I have an SD-45 with 14.4 volt batteries. It is OK, not great. I'm going to change it to 18 volts. Your 16.8 will certainly work as long as you are not trying to race your engines. As for wire size, you do not need large wire since your wire lengths are very short. I use 20ga wire for almost all of my on-board motor wiring and 26ga for lighting.

If you are going to power a train from the track then bigger really is better. The HO club that I belong to uses 10ga wire for track feeders. We do NOT have any voltage drop probvlems.


----------



## Greg Elmassian (Jan 3, 2008)

I read your list, and thanks for the answer, I personally like to overbuild, so with long trains, I would still stay with 14-16 gauge, and really 16-18 is probably fine because you said on board batteries. 

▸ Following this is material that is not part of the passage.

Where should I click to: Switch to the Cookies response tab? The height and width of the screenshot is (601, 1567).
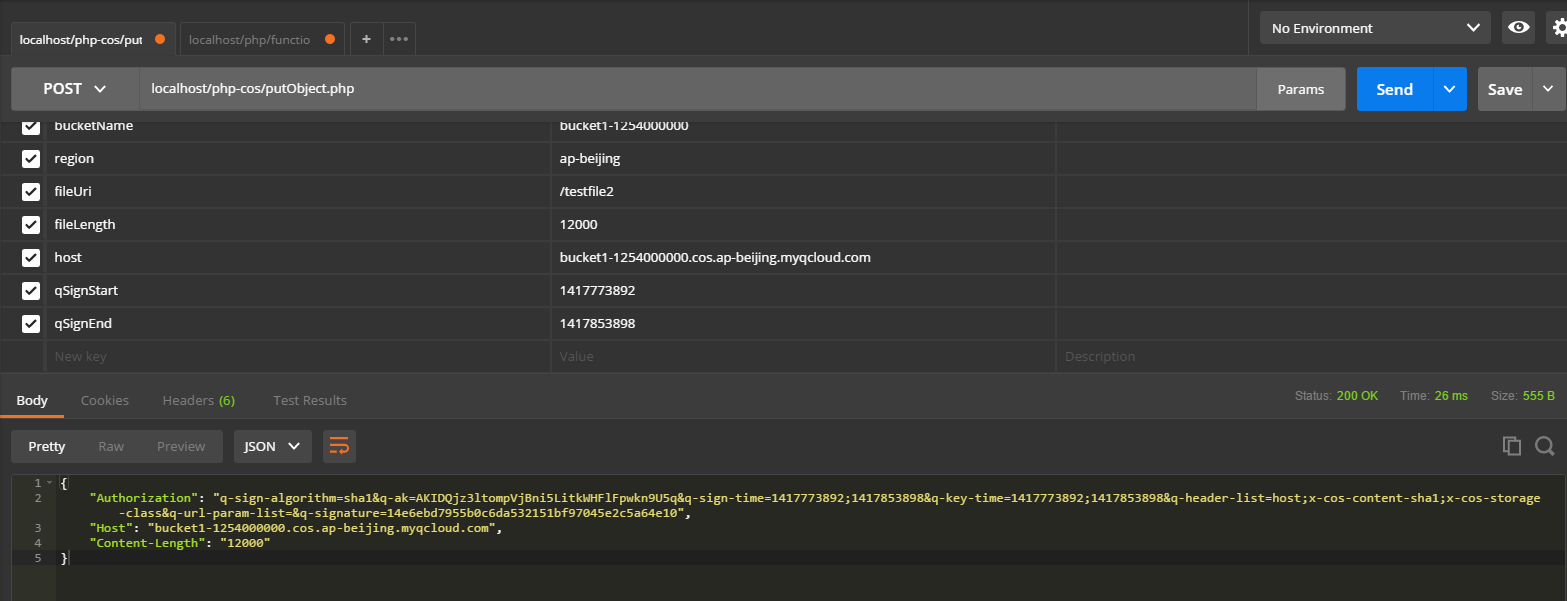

But I see another piece of data: The Aristo E8's run very slowly, too slowly for passenger trains if you ever want to run near prototype speeds. 

You might be disappointed at top speed on these at less that 18 volts. The speed of motors is very nonlinear with respect to voltage, all the top speed is in the last 2 volts. 

On my layout, my e8's would not go over 62 smph (I have a calibrated speedometer) until I upped the voltage to the motors 3 volts, then got 92 smph. 

My best advice is to build a pack, and get your controller, and then run the loco, specifically the E8 and see if you are happy with the lower voltage pack. 

I surely would not make the decision until I had tested it on at least one loco. 

Regards, Greg 

p.s. I use 10 gauge feeders to my track too...


----------



## Bill Swindell (Jan 2, 2008)

Greg, do you wire the internal power circuits in your locomotives with 16ga wire?


----------



## Greg Elmassian (Jan 3, 2008)

Nope, I run more locos per train, and have short wires, so will not run the current (per motor) that he will. 

Since I am DCC, very little if any wire is added in DCC conversions.. in fact, I often shorten the stock wires. 

Also, I don't have the potential for the surge current that the batteries can produce... the batteries can produce more current that my system. 

Finally, I don't have to worry about loss in my wiring, it does not affect run time like it does on batteries. 

Regards, Greg 

(track power and DCC does have certain advantages







)


----------